By the time Ebola made an appearance in Freetown, we had almost become accustomed to the news. It was another part of life there. Chlorine buckets outside restaurants and shops was the norm. The radio blasting the tune ‘Ebola in Town’ was a familiar sound. Dr Konoyema and the rest of the staff at ODCH, including myself, continued to work hard trying to keep the hospital and patients safe whilst continuing with our clinical duties, this included setting up an initial isolation unit on hospital grounds, organise Ebola teaching and training for hospital staff, encouraging hand washing with the new chlorine buckets. Trying to implement a system for the screening of all patients presenting to the hospital was a particular problematic area. I attended many meetings including a WHO scientific update on the situation. My main concern was for patients who did not have ebola but were suffering as a result, as health care systems were crumbling and children were dying needlessly. ODCH was vulnerable.
All too soon suspected cases were being isolated in the unit. The situation was escalating with no end in sight to the outbreak. Stress levels were high. Everyday myself and my fellow doctors would have to assess our own risk of contracting Ebola as we continued to work as frontline staff, treating the sick that entered the hospital. ODCH was not a treatment centre. We did not have even basic PPE kits to keep us safe nor did we have the money or resources to acquire them easily, we were still many months away from the peak of the outbreak and the subsequent international response. News of health care professionals contracting the disease continued to filter through and I suddenly found myself working as ‘high risk’ health care staff, living in an extreme environment where decisions could mean life or death for yourself and not just your patients. Abandoning my work was out of the question but the decision to keep working kept getting harder and harder, and with active transmission of the virus in Freetown, a positive case at ODCH was imminent. At the time every 1 in 6 positive case was a child. Once it was very clear that it was no longer safe for me to continue clinical work, I stopped. Even now, more than a year later, I still feel sad about having to make that decision. I had hoped to stay till the end of my placement, which was not too far away, despite pressure from others to leave, even after my flight out from Sierra Leone was cancelled because of the outbreak. Unfortunately things were changing fast. Dr Sheik Umer Khan had died, and the president of Sierra Leone had declared a state of public health emergency; the disease by this point had spread to all districts in Salone. Not long after I found myself on the penultimate BA flight heading out of Freetown before they suspended their flights. My departure was sudden, but staying was no longer an option. The flight home was difficult and not a single day since arriving back as gone by without thinking about my time there. I watched, from a far, the outbreak destroy everything I had worked for before finally coming to an end, officially today.
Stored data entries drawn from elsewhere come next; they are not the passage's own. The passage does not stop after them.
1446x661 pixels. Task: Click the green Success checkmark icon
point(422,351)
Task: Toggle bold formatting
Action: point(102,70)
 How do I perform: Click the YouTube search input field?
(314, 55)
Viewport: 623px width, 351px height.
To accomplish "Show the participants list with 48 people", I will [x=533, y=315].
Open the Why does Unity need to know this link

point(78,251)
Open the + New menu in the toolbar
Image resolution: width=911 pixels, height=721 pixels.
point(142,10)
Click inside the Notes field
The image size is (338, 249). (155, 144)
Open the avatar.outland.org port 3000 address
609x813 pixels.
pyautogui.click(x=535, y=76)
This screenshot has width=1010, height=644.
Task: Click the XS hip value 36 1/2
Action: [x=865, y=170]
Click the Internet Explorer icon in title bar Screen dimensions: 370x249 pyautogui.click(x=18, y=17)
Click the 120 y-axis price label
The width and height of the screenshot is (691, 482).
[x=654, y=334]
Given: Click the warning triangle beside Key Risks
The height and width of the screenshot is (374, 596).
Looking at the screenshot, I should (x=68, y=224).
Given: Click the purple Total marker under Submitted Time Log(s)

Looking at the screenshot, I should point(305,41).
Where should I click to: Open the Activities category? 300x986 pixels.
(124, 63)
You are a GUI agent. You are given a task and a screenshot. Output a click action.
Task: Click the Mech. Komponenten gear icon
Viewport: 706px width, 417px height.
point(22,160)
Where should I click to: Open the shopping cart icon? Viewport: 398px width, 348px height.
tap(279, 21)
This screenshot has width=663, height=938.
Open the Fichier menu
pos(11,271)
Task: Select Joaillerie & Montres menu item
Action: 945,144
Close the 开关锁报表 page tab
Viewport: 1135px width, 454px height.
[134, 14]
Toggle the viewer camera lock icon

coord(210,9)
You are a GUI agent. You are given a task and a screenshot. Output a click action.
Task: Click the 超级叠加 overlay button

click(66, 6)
My placement turned out to be quite different to the one I anticipated but I have no regrets and a lifetime of precious memories. I had the privilege to work with some of the most hardworking and dedicated doctors and nurses I will ever meet and treated some pretty amazing children, and to them I say Plenti Tenki.
Dr Konoyema, passed away in December 2014. He was the 10th Sierra Leonean doctor to die from Ebola. The first paediatrician. News of his death broke an already battered and bruised heart. His death means that after Ebola, there is now one less doctor to care for the children of Sierra leone. The declaration of the end of the outbreak today has been a long time coming for me, for Salone and for ODCH.